The M.2 slot is located below the fan/shroud assy. attached to my videocard so it's not getting any airflow.

I'm going to try the thermal putty between the motherboard and bottom of the NVME and see if that makes any sort of difference.


----------



## P4-630 (Jun 6, 2022)

80251 said:


> 45°C



Mine get up to around that temp while running a game off it.

If that 45C is idle,ok it could be better.
But 45C in general would not shorten it's lifespan or something like that.


----------



## freeagent (Jun 6, 2022)

I have a Thermalright heatsink on my TB SN750.. it idles at 21-22c and might add 2-3c to that if you are writing a lot to it.


----------



## Wooden Law - Black (Jun 6, 2022)

80251 said:


> 45°C, which is some 15°C higher than my SATA SSD's that are actually doing something other than idling.
> 
> The M.2 slot is located below the fan/shroud assy. attached to my videocard so it's not getting any airflow.
> 
> I'm going to try the thermal putty between the motherboard and bottom of the NVME and see if that makes any sort of difference.


45C is a good temperature. You need to worry if the SSD - under a stress test like a run of ATTO Disk Benchmark or CrystalDiskMark - reaches 70-75C, in that case the thermal throttling will start and that means the SSD needs a better dissipation.


----------



## P4-630 (Jun 6, 2022)

These are my idle temps with 22 ambient, C,E,F,G are SATA SSD's , H is a 970 evo(PCIe 3.0) with heatsink, also the 980 pro (PCIe 4.0) has a heatsink.


----------



## Assimilator (Jun 6, 2022)

Oh FFS.

*M.2 SSDs DO NOT NEED HEATSINKS.* I repeat, *M.2 SSDs DO NOT NEED HEATSINKS.*

Let's look at actual thermal data from W1zzard's review of the P41: https://www.techpowerup.com/review/sk-hynix-platinum-p41-2-tb/7.html

He stresses the drive by constantly reading from/writing to it for *10 minutes straight*. That is a *completely unrealistic scenario* and yet the drive *NEVER DROPS PERFORMANCE* because it *NEVER THROTTLES. *The same is true of pretty much every SSD he's ever reviewed, including the highest-end ones like the SN850 and Samsung 980 Pro.

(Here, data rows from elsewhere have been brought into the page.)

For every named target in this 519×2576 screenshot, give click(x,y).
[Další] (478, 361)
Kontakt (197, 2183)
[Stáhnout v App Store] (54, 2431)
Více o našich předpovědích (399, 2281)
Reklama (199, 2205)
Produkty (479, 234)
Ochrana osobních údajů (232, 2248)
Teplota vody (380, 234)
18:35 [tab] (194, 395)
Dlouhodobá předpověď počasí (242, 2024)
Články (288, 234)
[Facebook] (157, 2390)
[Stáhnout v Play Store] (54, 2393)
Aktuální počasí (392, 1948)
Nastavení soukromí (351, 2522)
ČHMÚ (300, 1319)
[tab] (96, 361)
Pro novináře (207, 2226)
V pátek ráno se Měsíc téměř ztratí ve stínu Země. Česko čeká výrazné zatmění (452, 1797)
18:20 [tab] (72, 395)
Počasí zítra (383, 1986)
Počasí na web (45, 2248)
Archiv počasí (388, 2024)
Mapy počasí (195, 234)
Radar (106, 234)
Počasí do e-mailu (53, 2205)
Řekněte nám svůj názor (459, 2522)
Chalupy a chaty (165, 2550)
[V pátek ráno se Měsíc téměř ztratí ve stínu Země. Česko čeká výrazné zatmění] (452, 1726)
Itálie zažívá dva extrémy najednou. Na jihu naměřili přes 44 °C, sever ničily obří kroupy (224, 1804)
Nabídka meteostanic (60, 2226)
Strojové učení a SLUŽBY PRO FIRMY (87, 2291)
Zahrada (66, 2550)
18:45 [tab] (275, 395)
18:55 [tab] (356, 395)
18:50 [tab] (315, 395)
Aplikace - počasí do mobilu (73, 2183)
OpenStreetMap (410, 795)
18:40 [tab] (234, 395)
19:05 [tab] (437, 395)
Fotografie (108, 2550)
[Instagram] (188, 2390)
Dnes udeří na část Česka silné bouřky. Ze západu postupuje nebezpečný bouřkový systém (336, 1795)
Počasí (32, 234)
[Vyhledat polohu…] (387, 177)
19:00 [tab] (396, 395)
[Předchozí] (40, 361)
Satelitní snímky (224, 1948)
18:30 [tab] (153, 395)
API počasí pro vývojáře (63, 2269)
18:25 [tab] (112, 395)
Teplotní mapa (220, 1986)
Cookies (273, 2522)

If a professional hardware tester is unable to deliberately make an SSD throttle under completely nonsensical loads, what's the chance you, an ordinary user will? The answer is none. Zero. Zilch. Nil. Nada.

So educate yourselves and stop wasting money on pieces of metal that are nothing more than snake oil. The manufacturers know their drives better than you think you do.


----------



## P4-630 (Jun 6, 2022)

freeagent said:


> I have a Thermalright heatsink on my TB SN750.. it idles at 21-22c and might add 2-3c to that if you are writing a lot to it.



Is it in a case at all? What is your ambient temp?



Assimilator said:


> Oh FFS.
> 
> *M.2 SSDs DO NOT NEED HEATSINKS.* I repeat, *M.2 SSDs DO NOT NEED HEATSINKS.*
> 
> ...


You do whatever you like running your PCIe SSD's without heatsink.... I prefer with heatsinks.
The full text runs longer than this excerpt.